A Rust-based command-line tool implementing various KMeans clustering algorithms for image segmentation.
It covers multiple implementations of the KMeans algorithm, both serial and parallel. For perfomance comparison and study purposes.
This tool is designed to work seamlessly with the Image to CSV CLI project. Use the img-to-csv tool to convert an image to CSV, process it with kmeans for segmentation, and convert the result back to an image.
For a Java-based implementation of this project, visit the KMeans Java Repository.

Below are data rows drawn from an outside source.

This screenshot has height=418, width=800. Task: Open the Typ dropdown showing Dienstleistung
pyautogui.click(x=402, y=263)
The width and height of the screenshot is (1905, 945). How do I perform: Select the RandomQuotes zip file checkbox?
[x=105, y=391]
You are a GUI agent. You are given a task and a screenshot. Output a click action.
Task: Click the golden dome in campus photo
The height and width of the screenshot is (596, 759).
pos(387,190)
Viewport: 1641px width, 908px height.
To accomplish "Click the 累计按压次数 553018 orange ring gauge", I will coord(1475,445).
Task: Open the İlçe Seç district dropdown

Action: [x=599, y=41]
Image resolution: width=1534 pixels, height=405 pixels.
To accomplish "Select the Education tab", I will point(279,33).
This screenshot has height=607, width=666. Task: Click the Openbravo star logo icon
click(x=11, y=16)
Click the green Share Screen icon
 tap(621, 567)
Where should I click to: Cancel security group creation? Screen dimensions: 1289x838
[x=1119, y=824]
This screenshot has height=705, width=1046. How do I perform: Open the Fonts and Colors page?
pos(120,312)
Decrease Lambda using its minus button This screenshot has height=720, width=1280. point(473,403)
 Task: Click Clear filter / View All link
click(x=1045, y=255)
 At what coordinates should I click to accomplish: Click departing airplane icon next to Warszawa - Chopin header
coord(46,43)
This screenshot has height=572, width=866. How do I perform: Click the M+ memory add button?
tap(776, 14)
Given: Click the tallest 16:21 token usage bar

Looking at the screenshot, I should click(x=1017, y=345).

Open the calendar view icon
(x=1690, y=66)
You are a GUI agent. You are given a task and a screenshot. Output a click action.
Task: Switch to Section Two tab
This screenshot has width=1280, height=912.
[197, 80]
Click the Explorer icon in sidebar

To get a concrete example of result of this program...
Base Image |
---|
K | Image |
---|---|
2 | |
5 | |
10 | |
25 | |
60 |
As the tool uses STDIN and STDOUT for communication, you can use pipes and redirection to integrate it with img-to-csv
.
This example processes an input_image.jpg image file and creates another image file called output_final_image.png, applying KMeans image segmentation with K equals 5:
img-to-csv to-csv input_image.jpg | kmeans -K 5 -m parallel | img-to-csv to-image -o output_final_image.png
- Convert image to CSV:
img-to-csv to-csv input_image.jpg > image.csv
- Apply KMeans clustering:
kmeans -K 5 -m parallel < image.csv > segmented_image.csv
- Convert CSV back to image:
img-to-csv to-image -o output_image.jpg < segmented_image.csv
The tool processes CSV files where each line represents a pixel's coordinates (X and Y) and RGB values:
X:Y R G B
- Input: CSV format from STDIN.
- Output: CSV format to STDOUT with modified RGB values representing cluster centers.